DP-203 Data Engineering on Microsoft Azure – Monitor and optimize data storage and data processing Part 4
10. Azure Data Factory – Monitoring – Alerts and Metrics
Now, in this chapter, I just want to go through another aspect that is available in the monitoring section of Azure Data Factory, and that’s when it comes on to alerts and metrics. First of all, if you go on to your dashboards here, you can see a representation of the number of pipelines that succeeded and those which failed. If you scroll down, you can see the number of activities that succeeded and those that failed, and the same for any sort of triggers.
Next, if you go on to the alerts and metrics, if you go on to the metrics, you will be redirected on to the Azure Portal. Here you can go on to the metrics section in terms of the resource types, you can go on to your data GRP, you can choose your app factory resource and hit on apply. If I just hide this for the moment here, you can see a lot of metrics in place. So for example, if you want to look at the failed pipeline run metrics, you can actually see these metrics in place.
And then you could also pin this onto your dashboard. So by default, if I go on to dashboard so this is the default dashboard that you have. If you want to have another tile over here that actually shows you the metrics about your pipelines, you can actually pin those metrics onto your dashboard.
Apart from that, you can also create alerts. So if I click on new alert rule here, you can choose the severity for this particular alert and you can add an alert criteria. So here there are so many criterias in place. These are based on the metrics. So let’s say that you want to look at the fail activity runs metric here on continue, and here you can select values. So for example, if the activity type is either a data flow or copy activity, if you want it for any activities that you have, for any pipelines that you have, and all failure types.
So I’m selecting everything. And here you can say that if the number of failed activity run metrics is greater than two over, let’s say, the last five minutes, over a frequency of every 1 minute, you can add this has the criteria. Then you can configure a notification. So you can create something known as an action group. And here you can add a notification, so you can add an email notification where, let’s say, an administrator is actually notified. You can add the notification, add the action group, and then create the alert rule. So in addition to looking at the metrics for Azure Data Factory, you can also create alert rules as well.
11. Lab – Azure Data Factory – Annotations.

» **Record set**
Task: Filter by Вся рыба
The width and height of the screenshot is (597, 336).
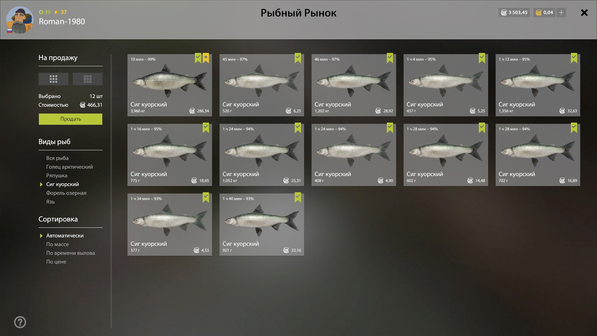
* * *
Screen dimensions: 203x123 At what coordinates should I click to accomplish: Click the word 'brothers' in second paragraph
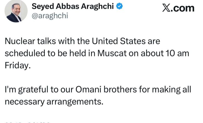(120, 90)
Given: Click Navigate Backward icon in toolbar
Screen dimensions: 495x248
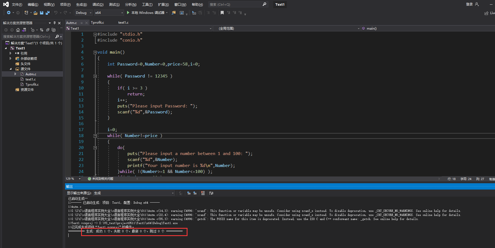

» **Written task**
Name each thing that the Azure Data Factory monitoring text says the dashboards count by successes and failures.

» **The solution**
Pipelines
Activities
Triggers